Production webhook receivers: signatures, replay protection, and idempotent delivery

How to build webhook HTTP endpoints that survive retries, clock skew, and malicious traffic: HMAC verification, timestamp windows, deduplication, and clear response contracts.

Autor: Matheus Palma7. April 20267 Min. Lesezeit

Software engineeringBackendAPI designSecurityReliabilityWebhooks

Your billing provider sends invoice.paid to your API. One night the load balancer returns 504 to the provider’s client after your handler already marked the invoice paid and granted credits. The provider retries with the same payload and Idempotency-Key—or does it? Another integration never retries but duplicates delivery when their queue replays after a crash. In consulting work, webhook endpoints are where “HTTP 200 means success” collides with distributed systems reality: duplicate deliveries, delayed retries, forged requests, and ambiguous failure semantics.

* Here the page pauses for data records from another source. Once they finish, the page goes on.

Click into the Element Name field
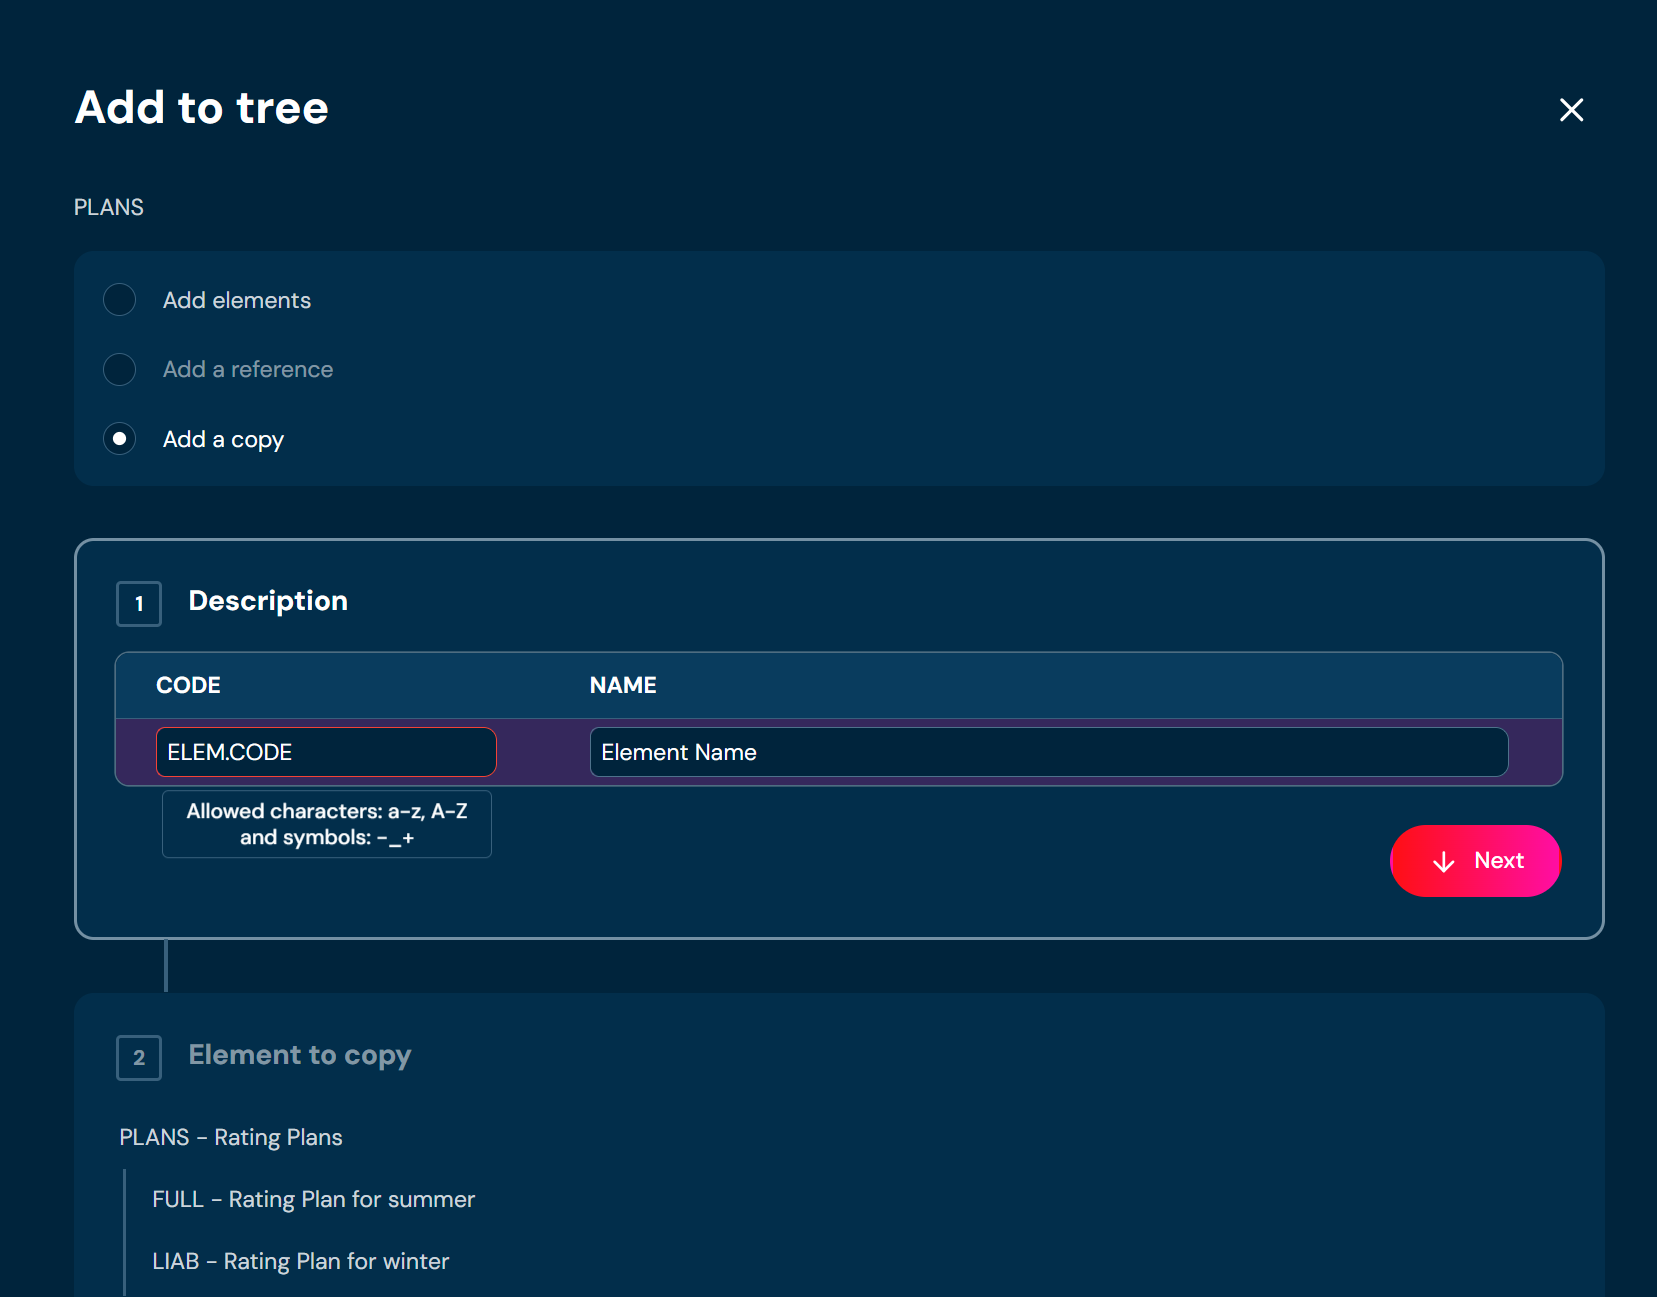(1048, 752)
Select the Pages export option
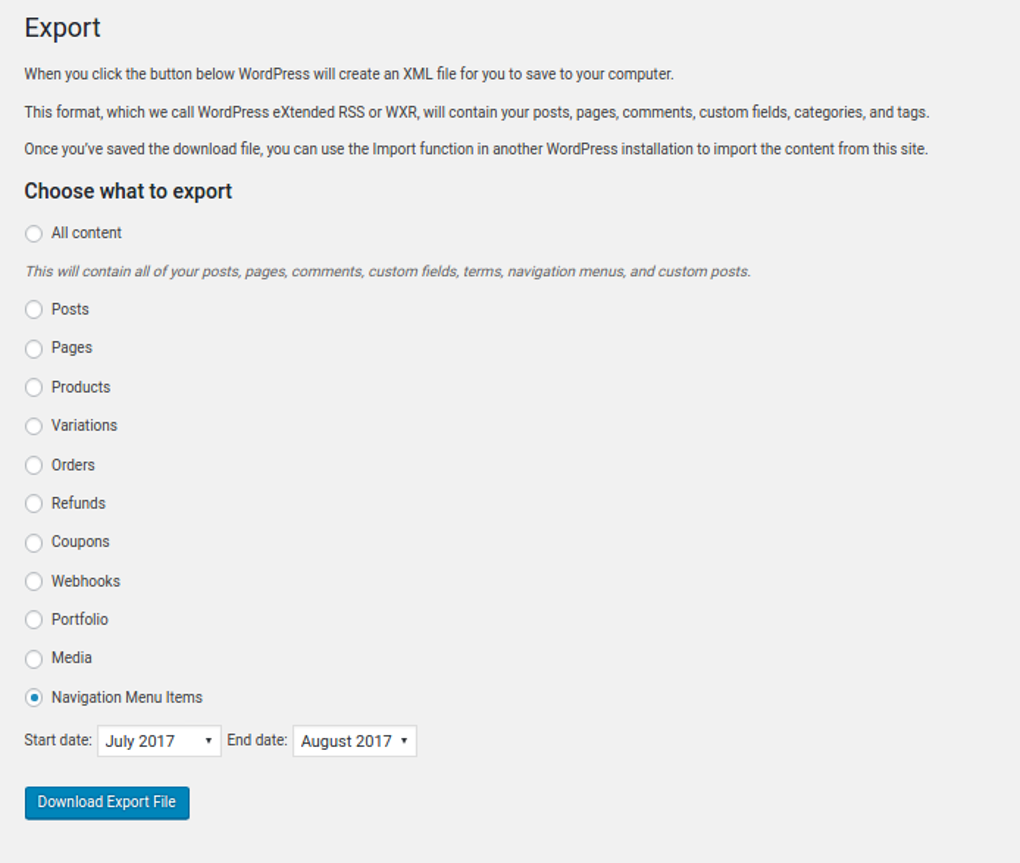Image resolution: width=1020 pixels, height=863 pixels. [x=33, y=348]

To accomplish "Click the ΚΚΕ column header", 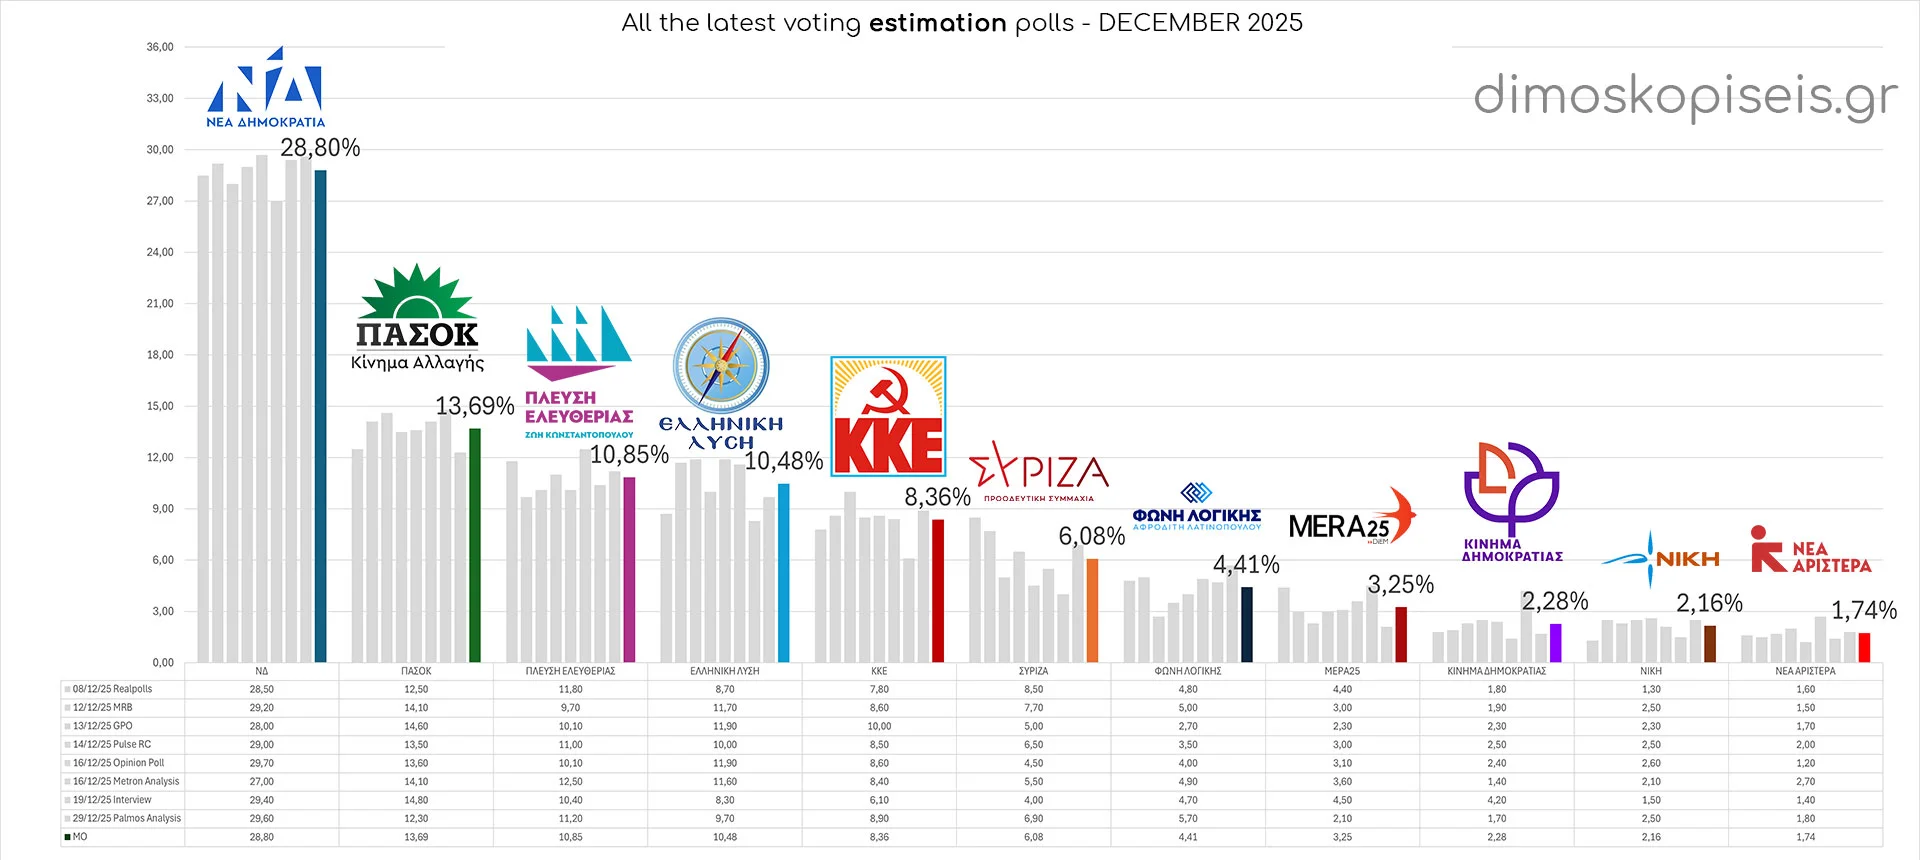I will [x=879, y=671].
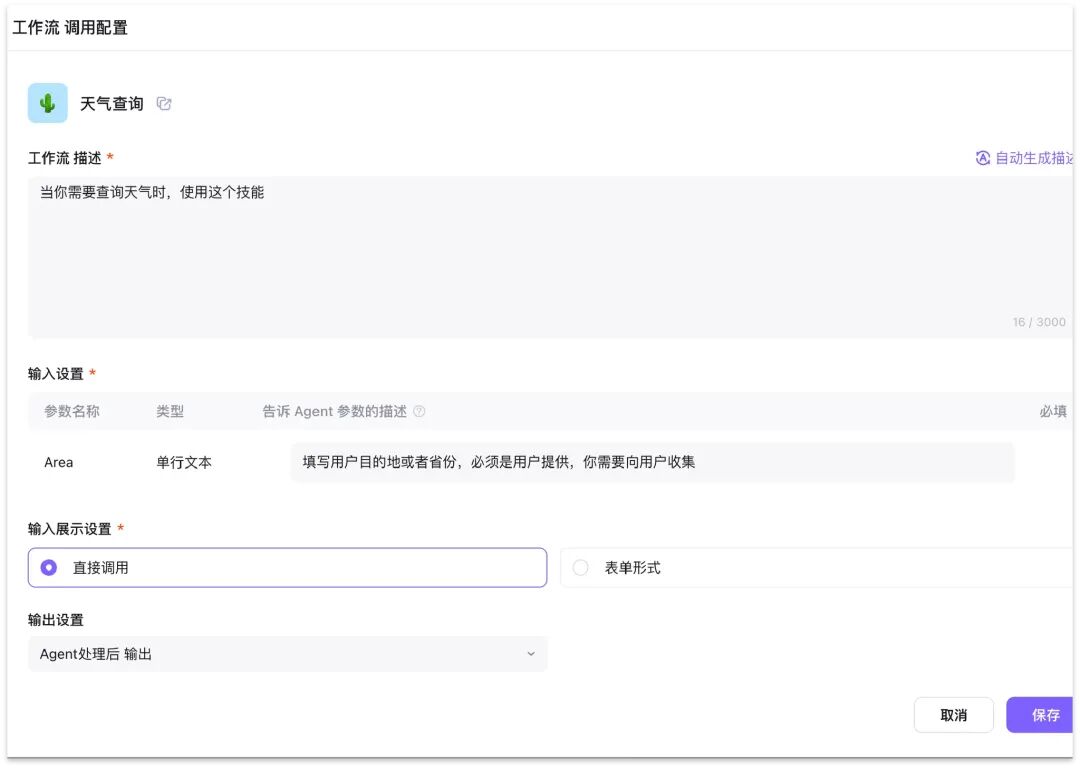Viewport: 1080px width, 768px height.
Task: Click the 类型 column header
Action: click(x=170, y=411)
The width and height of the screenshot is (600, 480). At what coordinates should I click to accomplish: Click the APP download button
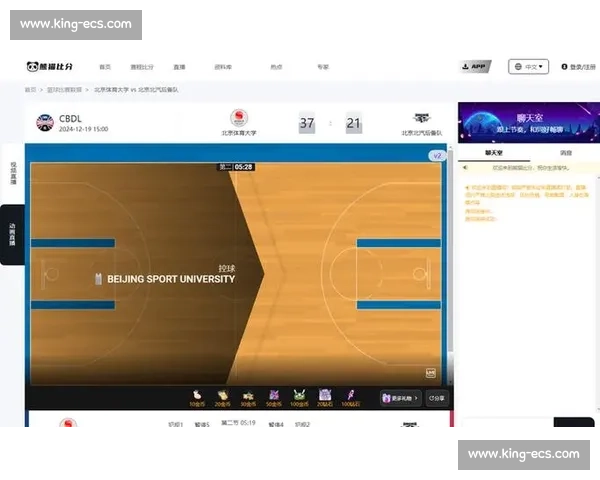coord(476,67)
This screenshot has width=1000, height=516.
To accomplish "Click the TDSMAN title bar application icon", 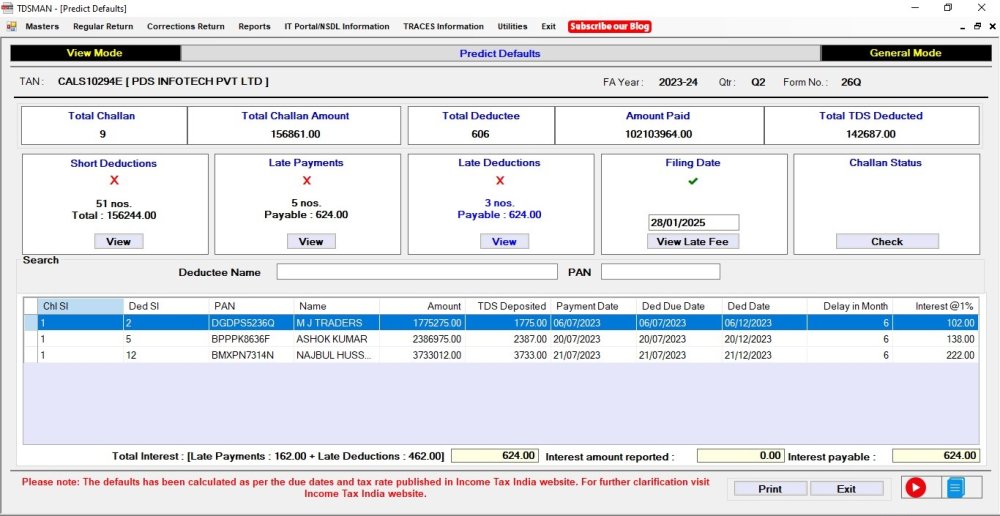I will pos(9,8).
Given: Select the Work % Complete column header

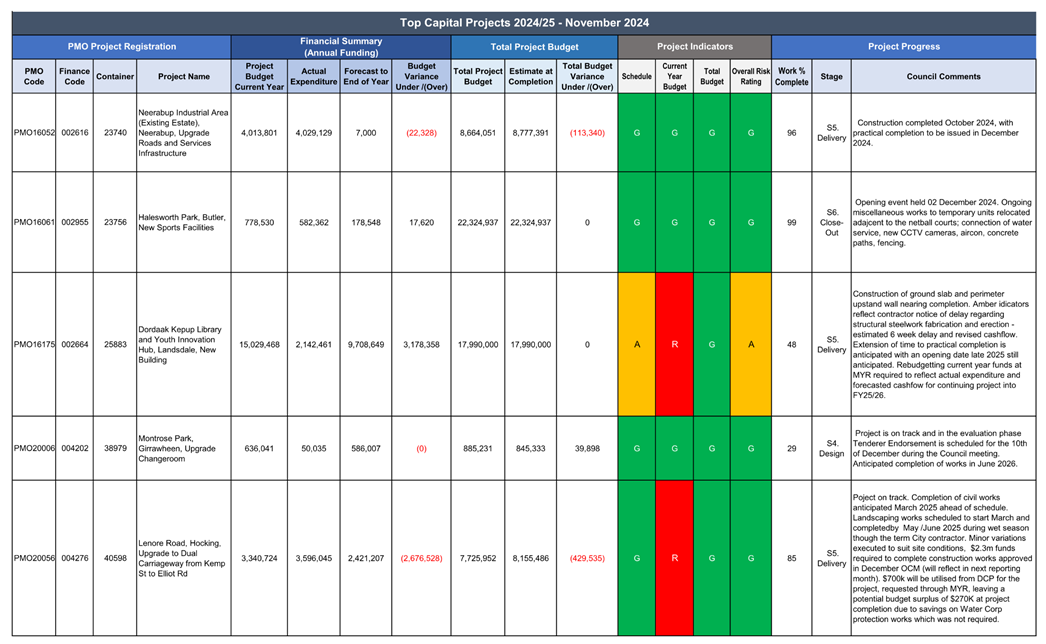Looking at the screenshot, I should click(x=791, y=76).
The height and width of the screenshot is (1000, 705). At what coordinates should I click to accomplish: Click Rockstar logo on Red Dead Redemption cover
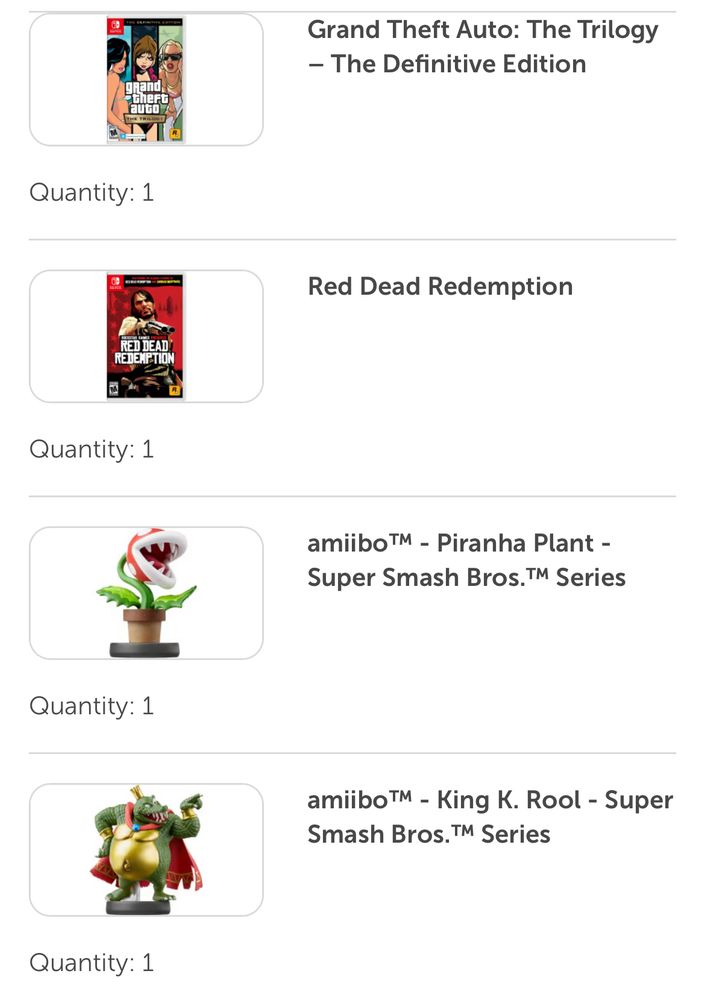[175, 390]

This article is about designing webhook receivers the way you would design a payment callback: cryptographic verification, bounded replay windows, idempotent handlers, and HTTP responses that tell the sender whether to retry. The patterns apply to Stripe-style signing secrets, GitHub HMAC headers, and any partner that documents a shared secret and a delivery identifier.

Why a plain HTTPS POST is not enough

A webhook is an unauthenticated inbound HTTP request unless you verify it. Without verification, anyone who discovers your URL can POST arbitrary JSON and trigger your side effects. Even with TLS, confidentiality does not imply authenticity—the attacker is not decrypting traffic; they are sending their own.

Providers therefore ship:

A shared secret (or asymmetric keys) used to compute a signature over the raw body (and sometimes headers or timestamps).
Optional delivery IDs for deduplication.
Retry policies when your endpoint returns 5xx or times out.

Your job is to turn that into at-least-once delivery with exactly-once business effects on your side, or as close as your domain allows.

Core design: verify, bound, dedupe, respond

Signature verification: always over the raw body

Most providers send a signature in a header (e.g. X-Signature, Stripe-Signature) computed as HMAC-SHA256 over the exact raw request bytes plus sometimes a timestamp. Common mistakes:

Parsing JSON first and re-serializing for verification — whitespace and key order change the digest.
Using a framework that mutates the body before your handler runs.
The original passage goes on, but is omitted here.